例: 大規模なシステムで、エラーが発生した際に、どの処理者で問題が起きたのか特定するのに時間がかかる場合があります。

他のデザインパターンとの関連性

  • Commandパターン:Chain of Responsibilityパターンと組み合わせて使うことで、複雑な処理の連鎖を実現できます。
  • Compositeパターン:ツリー構造の責任連鎖を作る際に使用されることがあります。
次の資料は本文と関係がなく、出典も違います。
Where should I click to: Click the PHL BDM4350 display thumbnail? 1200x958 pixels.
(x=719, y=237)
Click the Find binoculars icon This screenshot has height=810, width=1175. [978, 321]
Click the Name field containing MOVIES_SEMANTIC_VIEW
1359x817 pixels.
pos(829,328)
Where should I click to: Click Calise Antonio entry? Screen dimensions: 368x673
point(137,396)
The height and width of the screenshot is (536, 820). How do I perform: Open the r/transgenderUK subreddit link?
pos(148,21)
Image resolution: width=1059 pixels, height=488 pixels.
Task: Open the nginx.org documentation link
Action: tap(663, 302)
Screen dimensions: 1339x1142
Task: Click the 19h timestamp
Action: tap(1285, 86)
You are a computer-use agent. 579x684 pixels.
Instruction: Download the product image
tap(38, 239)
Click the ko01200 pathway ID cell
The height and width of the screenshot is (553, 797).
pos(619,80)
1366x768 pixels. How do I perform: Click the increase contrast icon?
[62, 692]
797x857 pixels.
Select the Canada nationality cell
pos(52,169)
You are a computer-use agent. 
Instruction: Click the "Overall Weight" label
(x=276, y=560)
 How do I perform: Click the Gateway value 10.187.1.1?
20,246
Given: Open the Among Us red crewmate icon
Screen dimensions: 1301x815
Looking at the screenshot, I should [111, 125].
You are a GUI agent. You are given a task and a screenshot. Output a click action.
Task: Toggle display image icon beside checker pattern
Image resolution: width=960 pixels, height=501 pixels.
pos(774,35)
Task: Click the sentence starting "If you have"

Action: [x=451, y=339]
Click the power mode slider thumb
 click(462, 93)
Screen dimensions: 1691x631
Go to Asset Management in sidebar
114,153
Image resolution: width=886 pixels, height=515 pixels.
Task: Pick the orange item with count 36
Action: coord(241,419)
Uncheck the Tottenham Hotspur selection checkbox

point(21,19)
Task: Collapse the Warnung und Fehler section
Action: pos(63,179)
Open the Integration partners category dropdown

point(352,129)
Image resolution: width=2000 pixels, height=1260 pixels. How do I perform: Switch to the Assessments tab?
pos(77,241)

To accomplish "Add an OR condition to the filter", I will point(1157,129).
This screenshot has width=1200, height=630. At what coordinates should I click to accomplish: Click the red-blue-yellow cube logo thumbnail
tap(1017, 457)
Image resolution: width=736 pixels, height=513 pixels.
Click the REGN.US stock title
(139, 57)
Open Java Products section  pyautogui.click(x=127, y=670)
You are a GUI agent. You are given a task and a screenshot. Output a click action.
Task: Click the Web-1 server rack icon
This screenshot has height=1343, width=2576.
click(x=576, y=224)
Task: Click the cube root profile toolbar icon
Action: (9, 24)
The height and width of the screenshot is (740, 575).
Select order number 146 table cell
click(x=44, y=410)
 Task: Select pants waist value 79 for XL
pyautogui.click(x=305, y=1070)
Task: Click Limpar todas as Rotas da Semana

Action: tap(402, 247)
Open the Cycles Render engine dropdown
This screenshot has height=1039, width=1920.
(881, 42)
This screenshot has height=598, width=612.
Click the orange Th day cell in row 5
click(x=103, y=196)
Chain of Responsibilityパターンをコードで説明

今回、想定するケース

社内の経費申請システムを考えます。金額に応じて、承認者が変わるシステムを実装します。

クラス図

サンプルコード

abstract class Handler {
    private nextHandler: Handler | null = null;

    public setNext(handler: Handler): Handler {
        this.nextHandler = handler;
        return handler;
    }

    public handle(request: Request): string {
        if (this.nextHandler) {
            return this.nextHandler.handle(request);
        }
        return "誰も処理できませんでした";
    }
}

class TeamLeader extends Handler {
    public handle(request: Request): string {
        if (request.amount <= 10000) {
            return `チームリーダーが${request.amount}円の経費を承認しました`;
        }
        return super.handle(request);
    }
}

class Manager extends Handler {
    public handle(request: Request): string {
        if (request.amount <= 50000) {
            return `マネージャーが${request.amount}円の経費を承認しました`;
        }
        return super.handle(request);
    }
}

class Director extends Handler {
    public handle(request: Request): string {
        if (request.amount <= 100000) {
            return `ディレクターが${request.amount}円の経費を承認しました`;
        }
        return super.handle(request);
    }
}

class Request {
    constructor(public amount: number) {}
}

// 使用例
const teamLeader = new TeamLeader();
const manager = new Manager();
const director = new Director();

teamLeader.setNext(manager).setNext(director);

console.log(teamLeader.handle(new Request(5000)));
console.log(teamLeader.handle(new Request(25000)));
console.log(teamLeader.handle(new Request(75000)));
console.log(teamLeader.handle(new Request(150000)));

シーケンス図

コードの解説

  1. Handler クラス

    • 抽象クラスで、すべての具体的なハンドラーの基底クラスです。
    • setNext メソッドで次のハンドラーを設定します。
    • handle メソッドは、自分で処理できない場合に次のハンドラーに処理を委譲します。
  2. TeamLeader, Manager, Director クラス

    • Handler クラスを継承し、それぞれの権限内で経費を承認します。
    • 自分の権限を超える場合は、親クラスの handle メソッドを呼び出して次のハンドラーに処理を委譲します。
  3. Request クラス

    • 経費申請の金額を保持するシンプルなクラスです。
  4. 使用例

    • ハンドラーのチェーンを作成し、様々な金額の経費申請を処理します。

Chain of Responsibilityパターンが用いられるケース

1. 複数の処理者が順番に処理を試みる必要がある場合

具体例: ログインシステムで、ローカル認証、LDAP認証、OAuth認証など、複数の認証方法を順番に試す場合

2. 処理の順序や条件を動的に変更したい場合

具体例: Webアプリケーションのミドルウェア(認証、ログ記録、エラーハンドリングなど)を柔軟に組み合わせる場合

まとめ

Chain of Responsibilityパターンは、複数の処理者をつなげて順番に処理を試みるパターンです。このパターンを使うことで、処理の振り分けを柔軟に行え、各処理者の責任を明確に分離できます。ただし、処理が保証されない可能性やデバッグの難しさには注意が必要です。適切に使用することで、拡張性と保守性の高いシステムを設計することができます。